COURRIER DE LECTEUR... 21/12/2018
Les Gilets Jaunes, c'est un effet de la déplétion des combustibles fossiles. Celle-ci amène un ralentissement de l'activité économique. D'où un appauvrissement, plus ou moins sensible, de 80% de la population. D'où une moindre consommation d'essence, surtout visible d'une génération à l'autre. D'où une baisse des revenus que l'État tire des taxes sur l'essence.
Comme "en même temps" Macron a fait baisser les impôts des riches, il a décidé de taxer davantage l'essence pour compenser la baisse des revenus de l'État. Les riches (ou les retraités qui roulent peu, comme moi) ne sont pas affectés directement par le prix de l'essence. Mais les smicards qui sont obligés de prendre leur voiture pour aller bosser à 30 bornes de chez eux, si.
Et ils sont d'autant plus mécontents que le kérosène des avions n'est pas taxé. Rappelons que seulement un français sur cinq prend l'avion. Mais c'est le 20% des Français le plus cher au cœur de la caste actuellement au pouvoir.
La décroissance, c'est aussi un test de solidarité, et les riches (pour parler d'une façon très générale) l'ont lamentablement raté. Le message reçu par la base, c'est : "Tant pis si les pauvres crèvent plus vite, pourvu que nous les riches nous puissions continuer à vivre dans l'opulence un peu plus longtemps."
"Crever plus vite", ce n'est plus vraiment une métaphore : l'espérance de vie des blancs pauvres continue de diminuer aux États-Unis. C'est la faute aux médicaments anti-douleurs, paraît-il.
"La décroissance, c'est la guerre," disait Michel Rocard, une fois à la retraite. Il avait raison. Le mouvement des Gilets Jaunes, ce n'est rien, juste un signal d'alerte. On verra pire, sous des formes que personne ne peut prévoir. La décroissance a commencé, tout doucement d'abord, depuis déjà quelques années, mais elle va s'accélérer. À mon humble avis, question troubles sociaux et colère prolétarienne, on n'a encore rien vu.
Allez, chiche, Manu, la prochaine fois, tu réduis les prestations sociales, "qui coûtent un pognon dingue", comme tu dis. On verra comment ça sera perçu dans les quartiers sensibles de nos banlieues, où une proportion importante de gens survivent grâce à ces mêmes prestations sociales...

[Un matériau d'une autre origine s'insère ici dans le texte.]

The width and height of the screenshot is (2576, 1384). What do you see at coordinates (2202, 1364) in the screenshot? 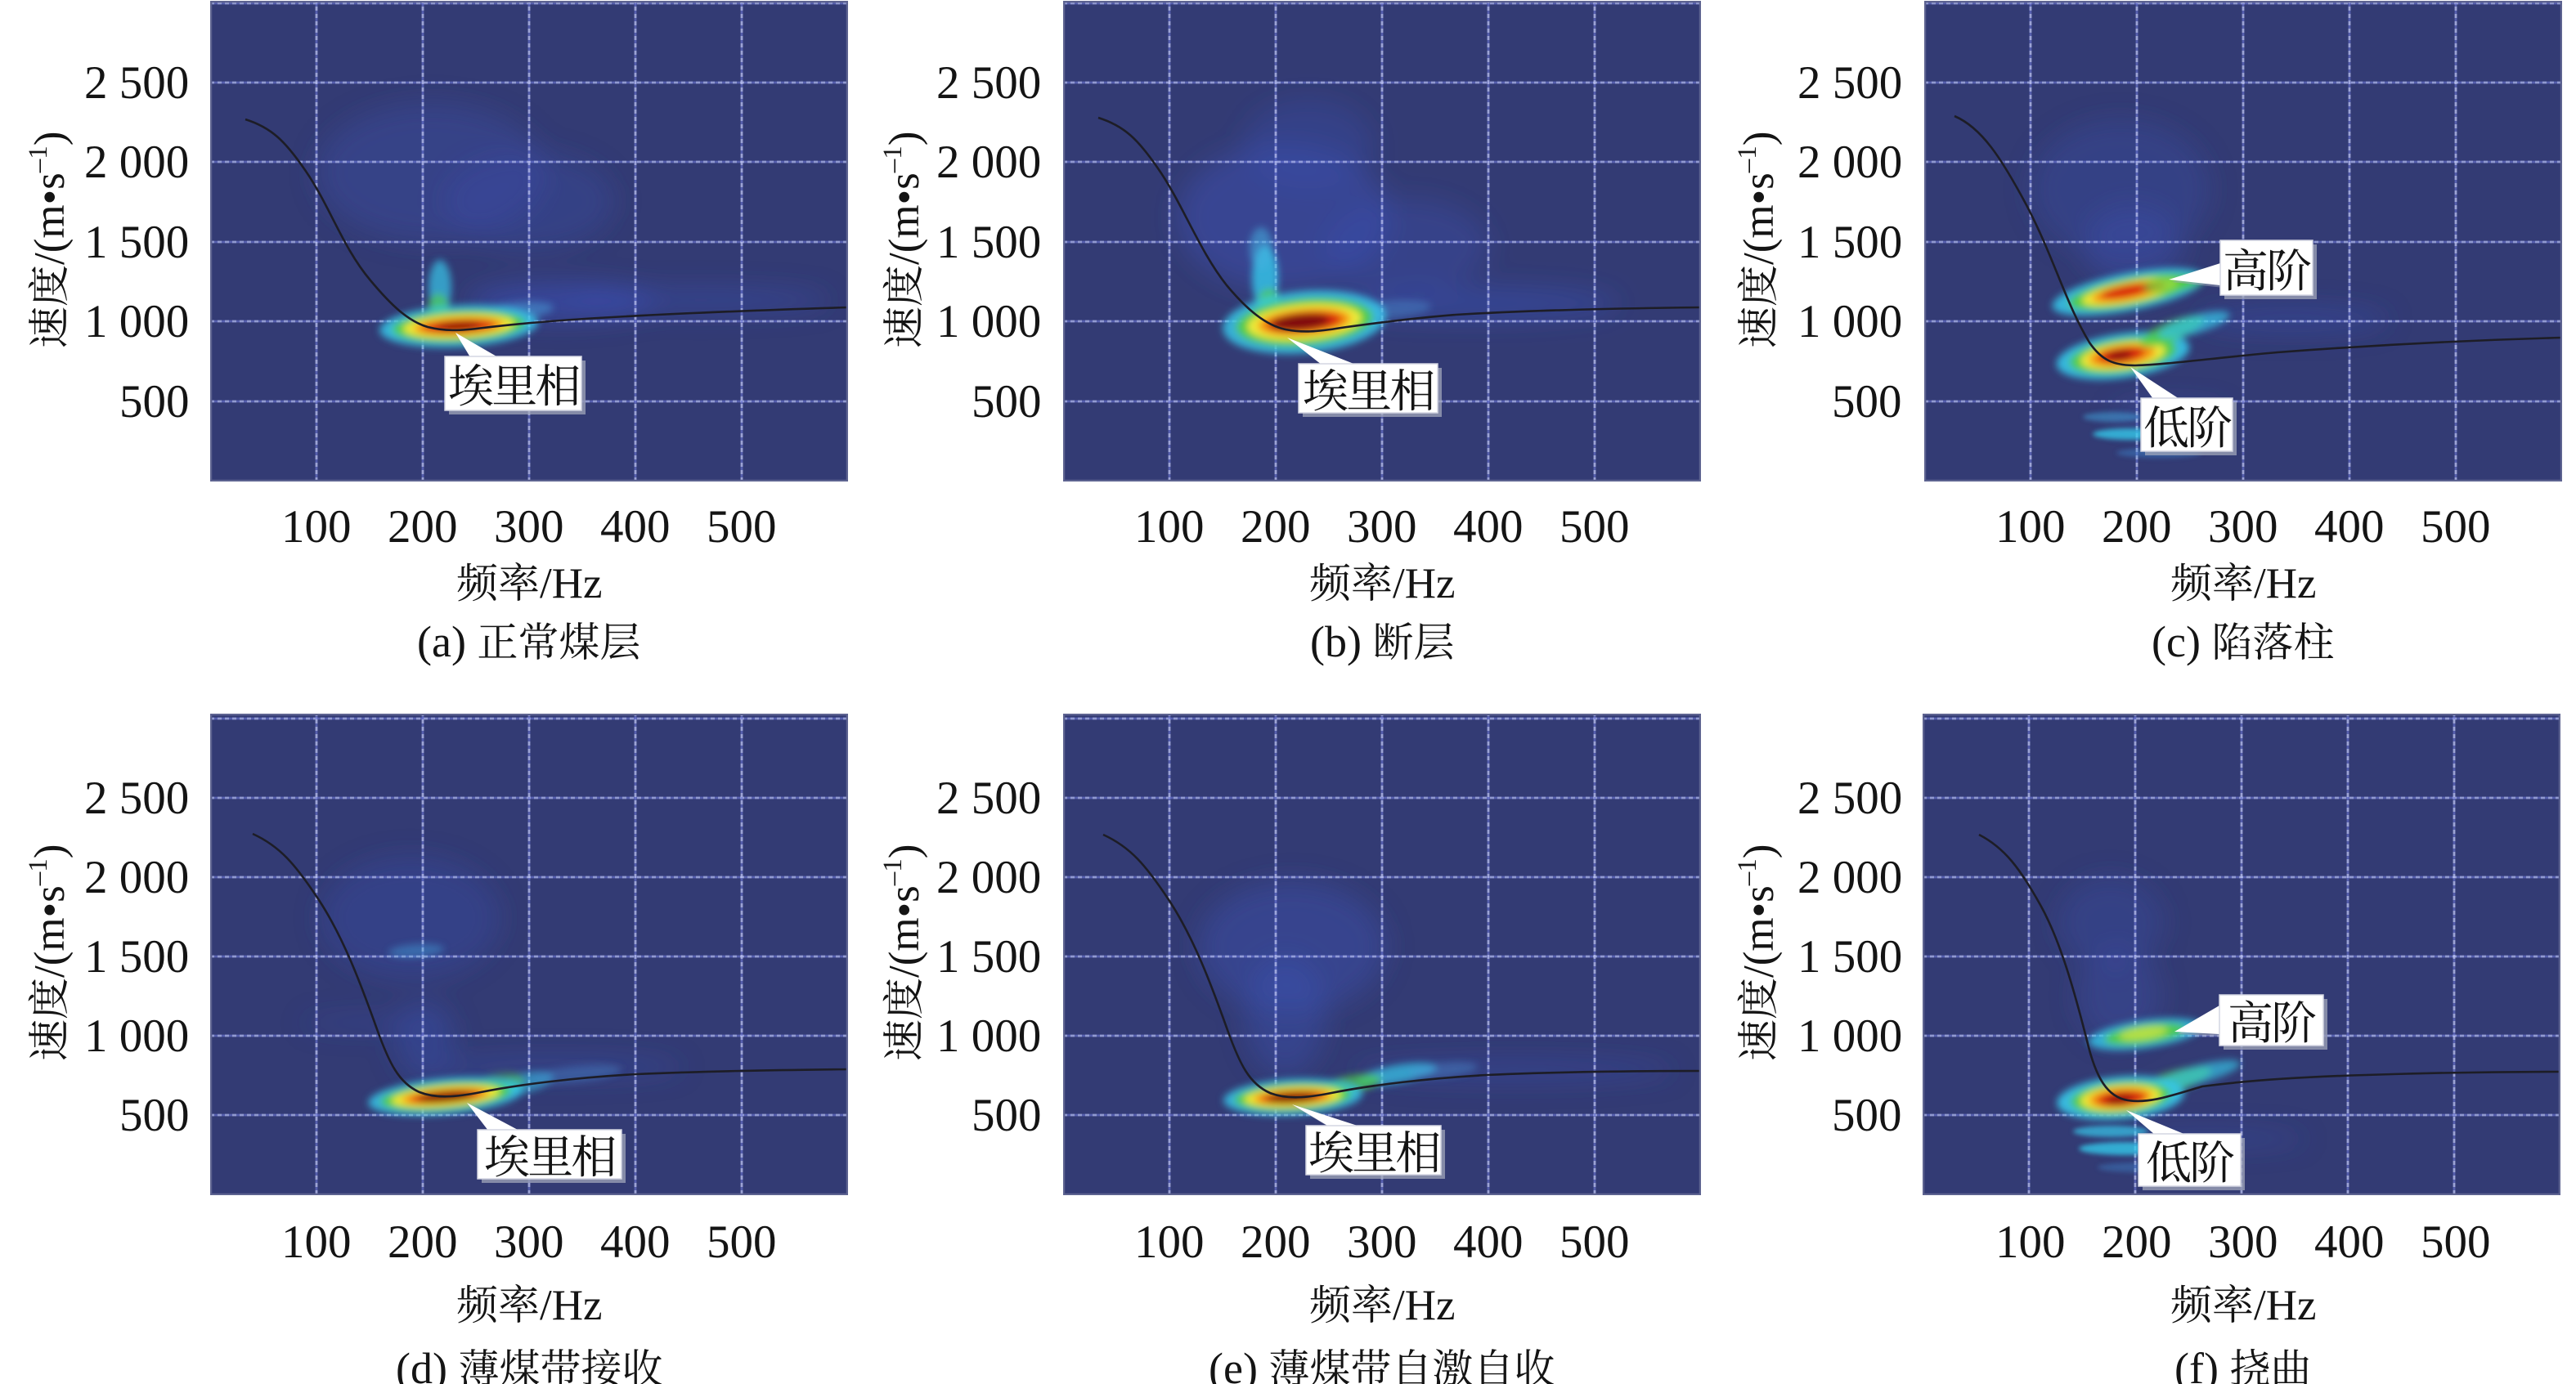
I see `svg-text: (f)` at bounding box center [2202, 1364].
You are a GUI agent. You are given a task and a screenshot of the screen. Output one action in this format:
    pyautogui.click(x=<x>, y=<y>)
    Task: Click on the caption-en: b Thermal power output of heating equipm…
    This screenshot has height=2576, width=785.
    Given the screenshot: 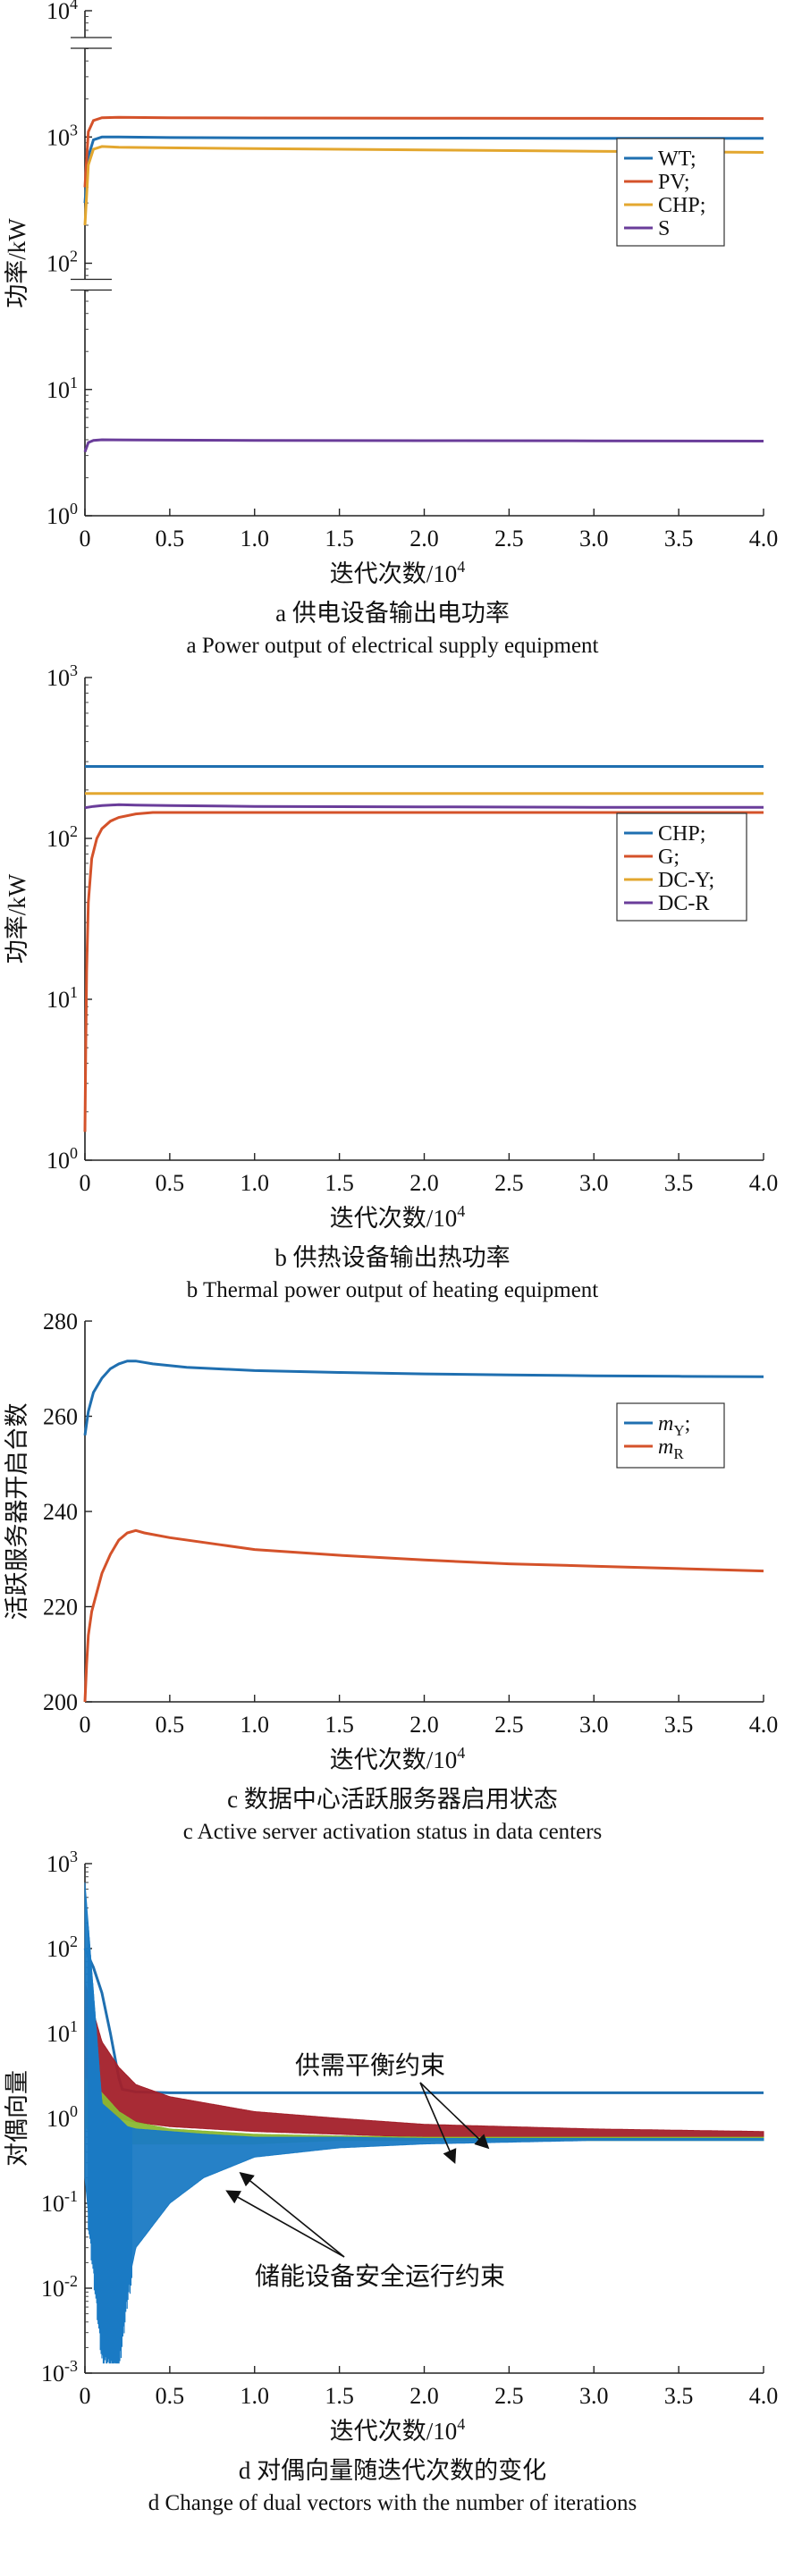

Je connais une dame qui loue 500€ par mois un mini-studio insalubre, dans le 9-3. Pour cette raison, elle ne fait jamais faire les diagnostics chaque fois qu'elle change de locataire. Sa locataire actuelle, une métisse qui vit de petits jobs en intérim, le lui a fait remarquer. La dame m'a fait part hier de son indignation. Comment sa locataire ose-t-elle se plaindre, alors que personne d'autre ne voudrait lui louer un logement ! La vie est dure en banlieue, pour une métisse, plutôt jolie mais un peu caractérielle (donc incapable de garder un compagnon ou une colocataire) qui survit d'un job de merde à l'autre.
Pour la locataire, c'est ce que les Américains appellent "being one step away from homelessness", être à un pas d'être SDF. Une période de chômage un peu trop prolongée, un propriétaire qui a soudainement peur d'avoir des ennuis parce que le logement n'est pas du tout aux normes, voire dangereux, les APL qui baissent un peu trop, et on se retrouve à la rue, ou à dormir dans une camionnette abandonnée. Il paraît qu'ils sont de plus en plus nombreux, dans la banlieue est de Paris, à être dans cette situation.
Heureusement qu'en Seine Saint-Denis, l'application des lois est devenue élastique. J'ai rencontré fortuitement, il y a deux ans, le technicien qui avait fait, quelques années auparavant, les diagnostics de l'immeuble de Saint-Denis où les tueurs du Bataclan s'étaient réfugiés. Il avait mentionné dans son rapport que l'immeuble était insalubre, et même dangereux à habiter (il ne pensait pas aux islamistes, à l'époque). Son rapport n'avait eu aucun effet. La Seine Saint-Denis est en faillite, et a besoin chaque année de l'aide de l'État (c'est-à-dire des impôts payés par les contribuables du reste de la France) pour payer le RSA (sinon, ce serait l'émeute). Quelqu'un qui est logé dans un taudis, c'est triste, mais c'est mieux qu'un SDF (on en a aussi). Il paraît (merci pour le lien, M'sieur Reymond) qu'ils seraient 370.000 à être dans cette situation en IDF. C'est l'équivalent d'une capitale provinciale, ou un peu plus que la population de l'Yonne.